No its not safe to say that....

1# Fidelity Magellan fund. Outperformed for a long time... then it didn't for a long time.

2# Look at the 5, 3, and 1 year performance. Most of the funds listed above underperformed over those time periods. So the trend might very well be reversing already. AFs are also known for having a lot of overlap which is a big reason so many move in sink. Just looking at top holdings I see Amazon, Biogen, Boeing, and Microsoft repeated several times.

3# Note American Funds has had more money going out than coming in for awhile, and their market share is shrinking fast. That means economies of scale are likely shrinking as well. Will they be able to keep talented professionals($$$) & keep the expense ratios from rising? Probably isn't a consideration over the short term, but over the next 30 years? The switch from commissioned brokers to fee based planners will likely compound this problem as AF gets most of their business from the former, and the later prefers low cost alternatives... something AF has yet to indorse.

(Image from morningstar.)
Image
Image

4# American Funds don't have real benchmarks. Their domestic stock funds keep lots of money in cash and foreign securities so a domestic stock fund might only have 80% in domestic stocks. Makes it hard to compare to something else. This fact also means AFs will normally slightly outperform when international is better than domestic, and slightly underperform when the opposite it true. Actually you'll notice international did better between 2002-2008, and domestic has done better since. Might be a big reason that the listed funds did better over 10 year than the 500 index, but worse over the last 5 :wink: .

Image


My biggest problem with this situation isn't even the American Funds. Of the loaded active funds out there they are probably some of the best, but that isn't saying much. My problem is that you are using a broker. Of all the options available in the investing universe he is only going to recommend options that pay him first.
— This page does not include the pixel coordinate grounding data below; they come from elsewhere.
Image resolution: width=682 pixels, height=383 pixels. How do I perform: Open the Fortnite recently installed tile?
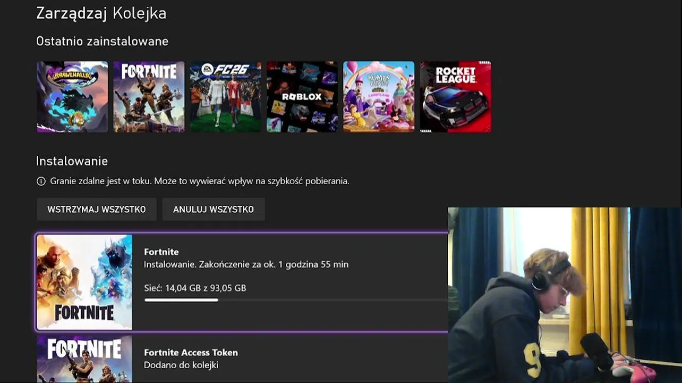point(149,97)
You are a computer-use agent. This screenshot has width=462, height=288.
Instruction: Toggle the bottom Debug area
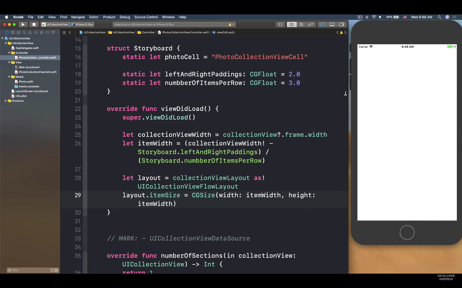[332, 24]
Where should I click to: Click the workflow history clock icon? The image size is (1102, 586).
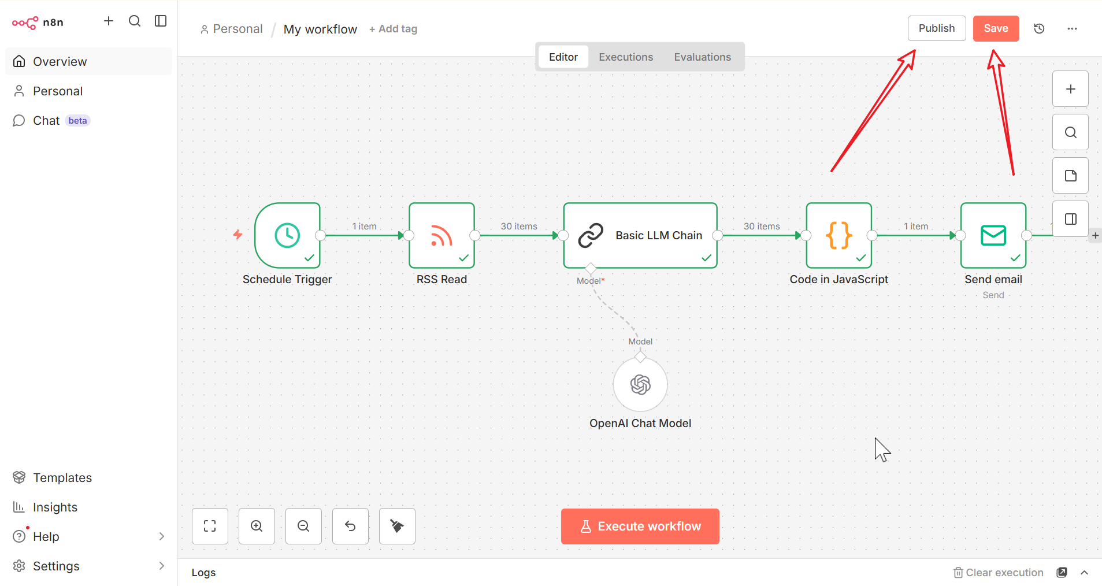coord(1039,28)
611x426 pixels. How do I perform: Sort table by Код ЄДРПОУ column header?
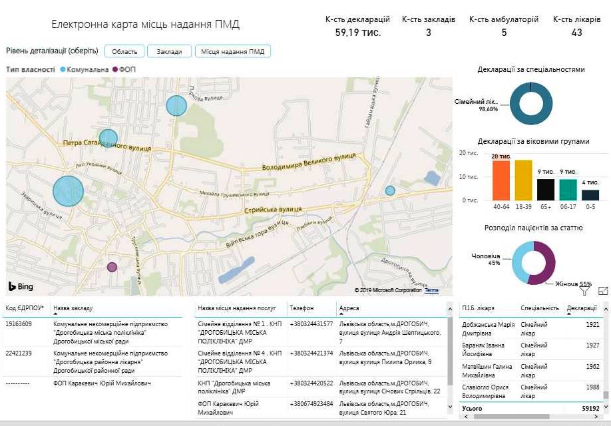tap(25, 308)
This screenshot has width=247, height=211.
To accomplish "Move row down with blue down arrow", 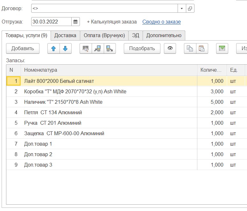I will (65, 49).
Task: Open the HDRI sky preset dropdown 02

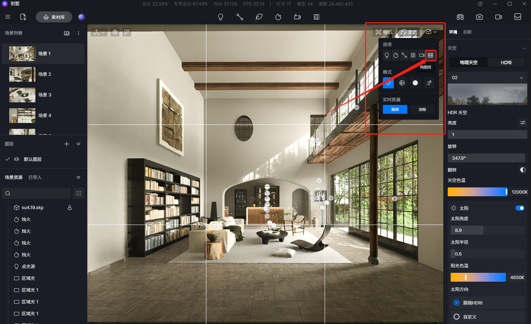Action: [x=487, y=78]
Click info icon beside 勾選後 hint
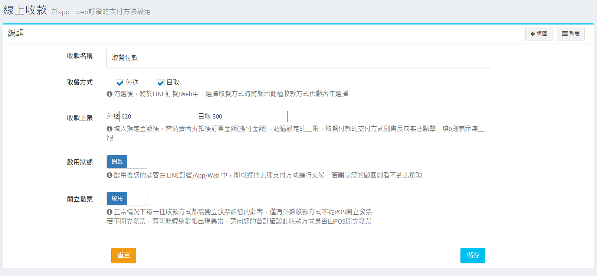597x276 pixels. tap(109, 94)
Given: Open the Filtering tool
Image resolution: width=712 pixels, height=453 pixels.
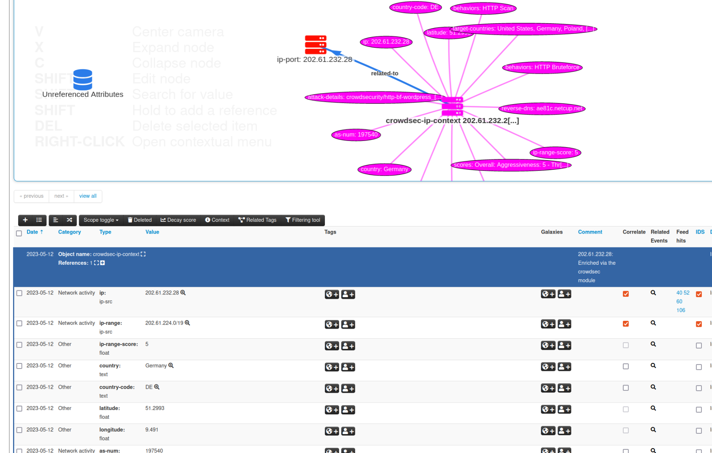Looking at the screenshot, I should (x=303, y=220).
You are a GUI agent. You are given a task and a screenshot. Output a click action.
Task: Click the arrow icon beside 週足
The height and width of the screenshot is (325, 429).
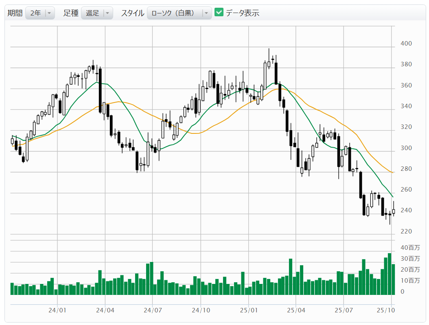pos(107,13)
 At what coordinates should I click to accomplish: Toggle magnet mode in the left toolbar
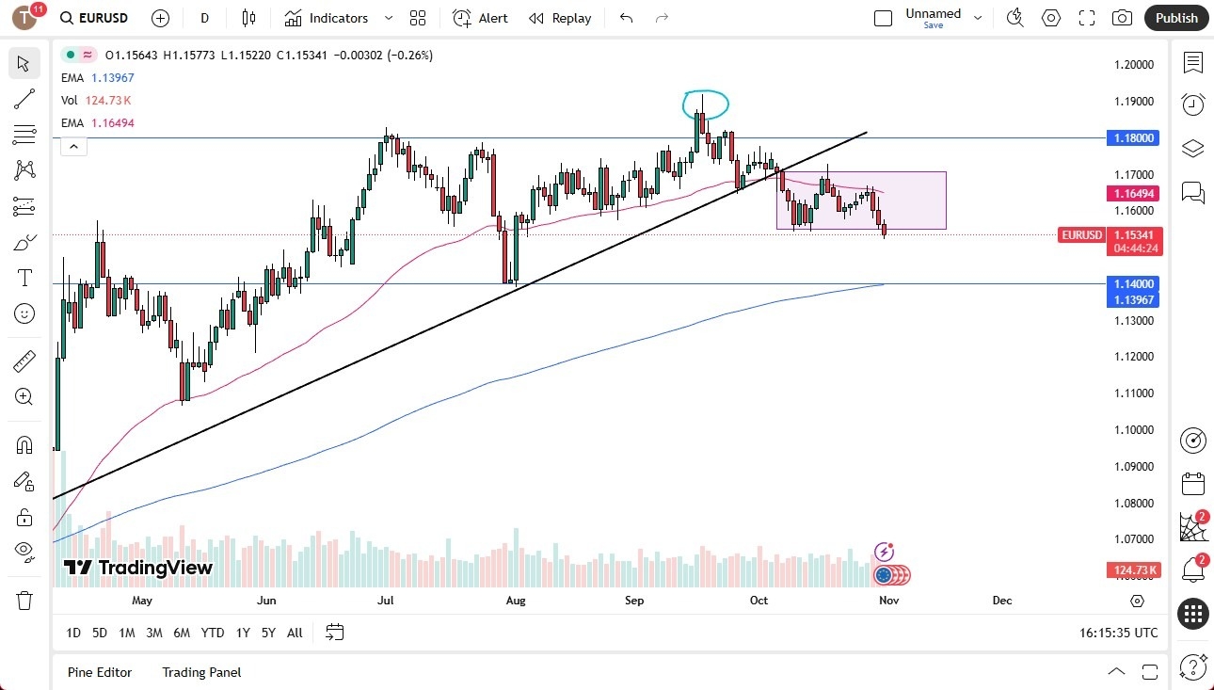[x=24, y=444]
You lucked out that there are no commissions in this situation other than the high ERs. Now in order to get the 0% load he has to put everything in American funds. Ok well a few of their stock funds have good performance, but what about their bond funds, international funds, etc.? There is also the fact that all the funds listed have a tiny bit of international and cash in them which is a rebalancing nightmare. If you met with a flat fee certified financial planner would they also have recommended the above American Funds? Probably not.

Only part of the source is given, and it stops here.